In der Affäre Vincenz bleibt kein Stein auf dem anderen. Dass Liechtenstein den Zürcher Ermittlern nach einem Rechtshilfegesuch in der Affäre Vincenz geholfen hat, ist bekannt. Nun schreibt das Branchenportal «Inside Paradeplatz» am Mittwochmorgen, dass Liechtenstein danach selber ein Verfahren gegen den ehemaligen Raiffeisen-Chef eröffnet habe.

Gemäss «Inside Paradeplatz» soll die Justiz im Ländle nicht nur den Zürchern mit Infos ausgeholfen haben, nachdem diese ein Rechtshilfegesuch gestellt hatten. Die Liechtensteiner seien auch selber aktiv geworden. Es gehe um mutmassliche Überweisungen via Fürstenbank LGT. Robert Wallner, Staatsanwalt und oberster Ermittler im Fürstentum, bestätigt gegenüber dem Portal: «Wir haben im Nachgang zu Anfragen aus Zürich ebenfalls ein Strafverfahren eröffnet.» Dieses richtet sich laut Wallner «gegen mehrere Personen». Mehr könne er nicht sagen.

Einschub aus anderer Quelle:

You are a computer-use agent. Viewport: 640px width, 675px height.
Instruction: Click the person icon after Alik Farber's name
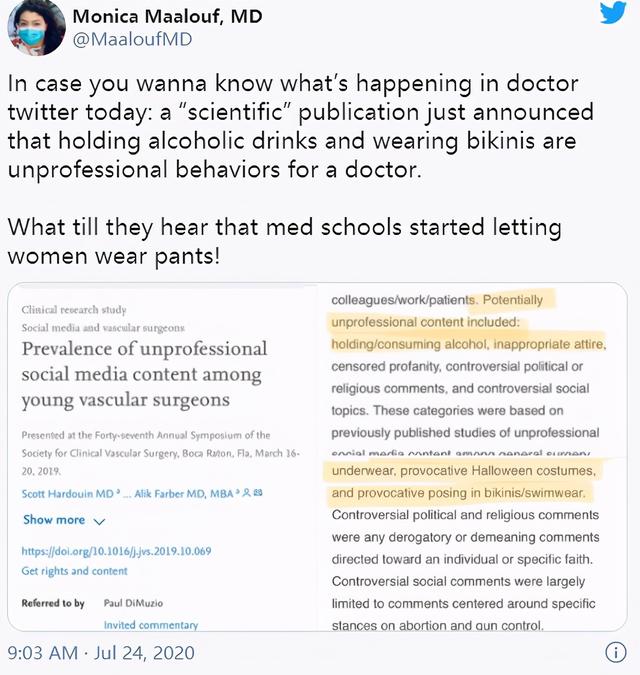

Pierin Vincenz war bis vor knapp drei Jahren als Chef von Raiffeisen der vielleicht einflussreichste Banker in der Schweiz. Die Staatsanwaltschaft des Kantons Zürich ermittelt in Sachen ungetreue Geschäftsbesorgung gegen den 61-Jährigen und einen seiner Mitstreiter. Ins Rollen gebracht hat die Strafuntersuchung der Verwaltungsrat der Aduno-Gruppe, der am 21. Dezember 2017 Strafanzeige gegen die beiden verdächtigen Personen eingereicht hatte.